Even more com­pli­cat­ing is that the word­ing of many in­sur­ance poli­cies when defin­ing what is a pre­ex­ist­ing con­di­tion is ex­tremely wide.

It de­fines a pre-ex­ist­ing con­di­tion as a con­di­tion ei­ther ‘‘di­rectly’’ or ‘‘in­di­rectly’’ re­lated to a con­di­tion that gives rise to a claim. Yep, that’s clear. I see three lessons in the story of my above-men­tioned heart at­tack vic­tim which was a real life ex­am­ple from a re­cent case filed to the om­buds­man.

The first is that great care is needed in ap­ply­ing for in­sur­ance to avoid fall­ing into the non-dis­clo­sure trap.

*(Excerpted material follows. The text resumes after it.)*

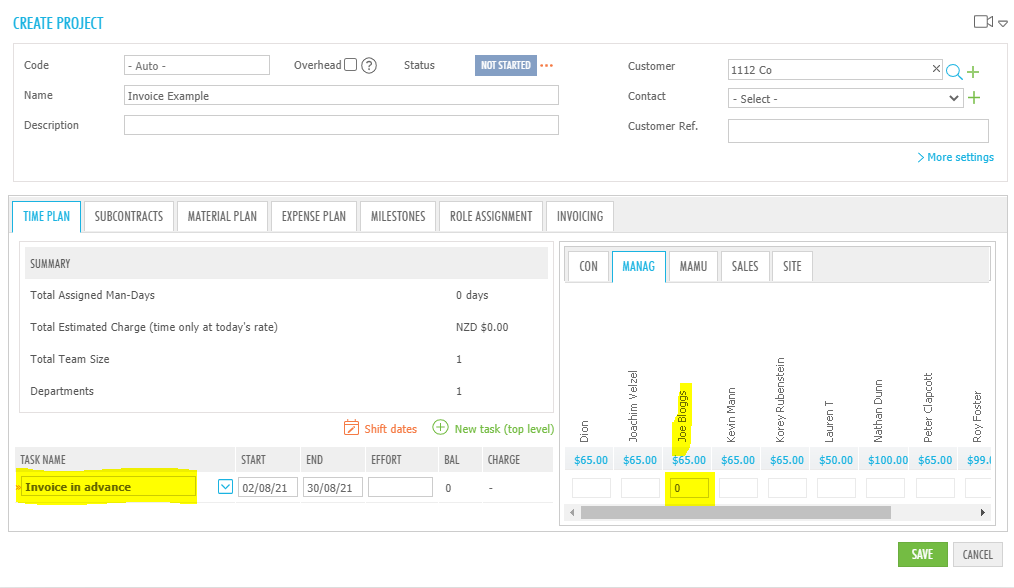This screenshot has height=588, width=1014.
Task: Enable the Overhead checkbox
Action: 352,64
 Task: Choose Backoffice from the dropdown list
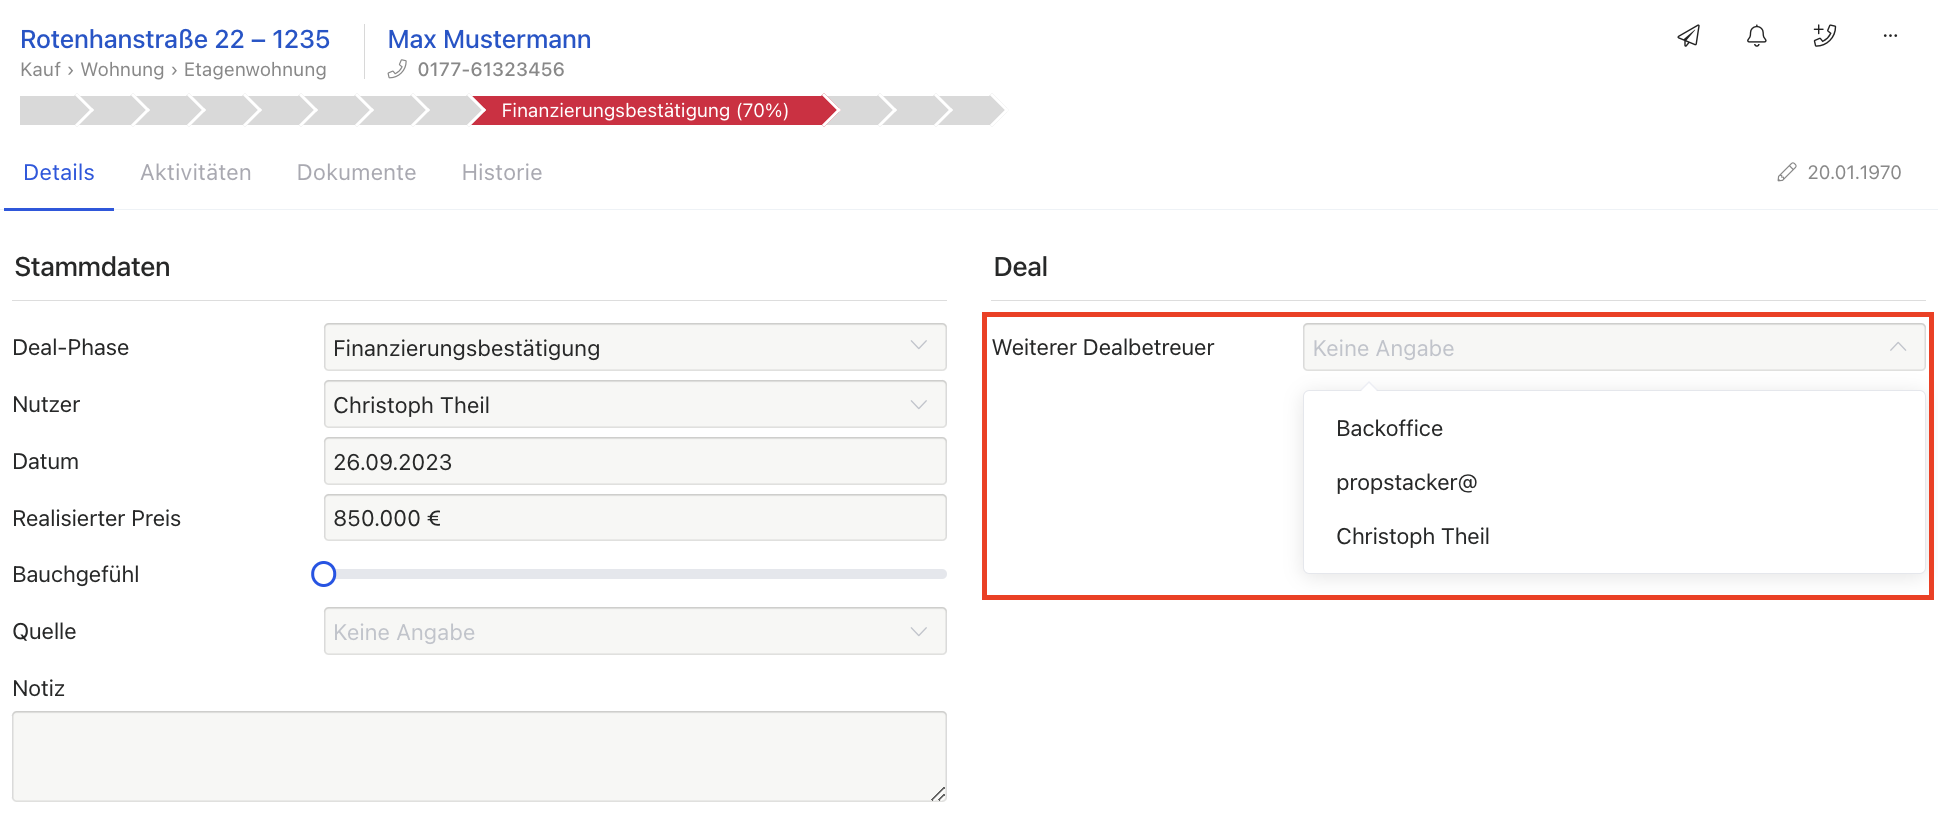pos(1389,429)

The sec­ond is that many peo­ple pay­ing pre­mi­ums now are in dan­ger of find­ing their in­sur­ance es­sen­tially worth­less if their in­surer de­cides to go back and check their med­i­cal notes when a claim is made.

Even the in­no­cent nondis­clo­sure of a med­i­cal de­tail the in­surer would have wanted to know about for the pur­poses of de­cid­ing whether to in­sure you or not, can lead to a claims pay­ment be­ing re­fused or re­duced.

If wor­ried about what you have said, the Pri­vacy Act means you can ask your in­surer to let you see your ap­pli­ca­tion, giv­ing you a sec­ond chance to fess up. The third les­son? Never ac­cept the first ‘‘no’’ an in­surer gives you when claim­ing.

In the case above, widow com­plained to In­sur­ance Om­buds­man.

It sought ex­pert med­i­cal ad­vice from a car­di­ol­o­gist which said that on the bal­ance of prob­a­bil­i­ties, the heart at­tack was not even in­di­rectly re­lated to the man’s pe­riph­eral vas­cu­lar dis­ease or a pre­vi­ous hos­pi­tal ad­mis­sion for chest pain.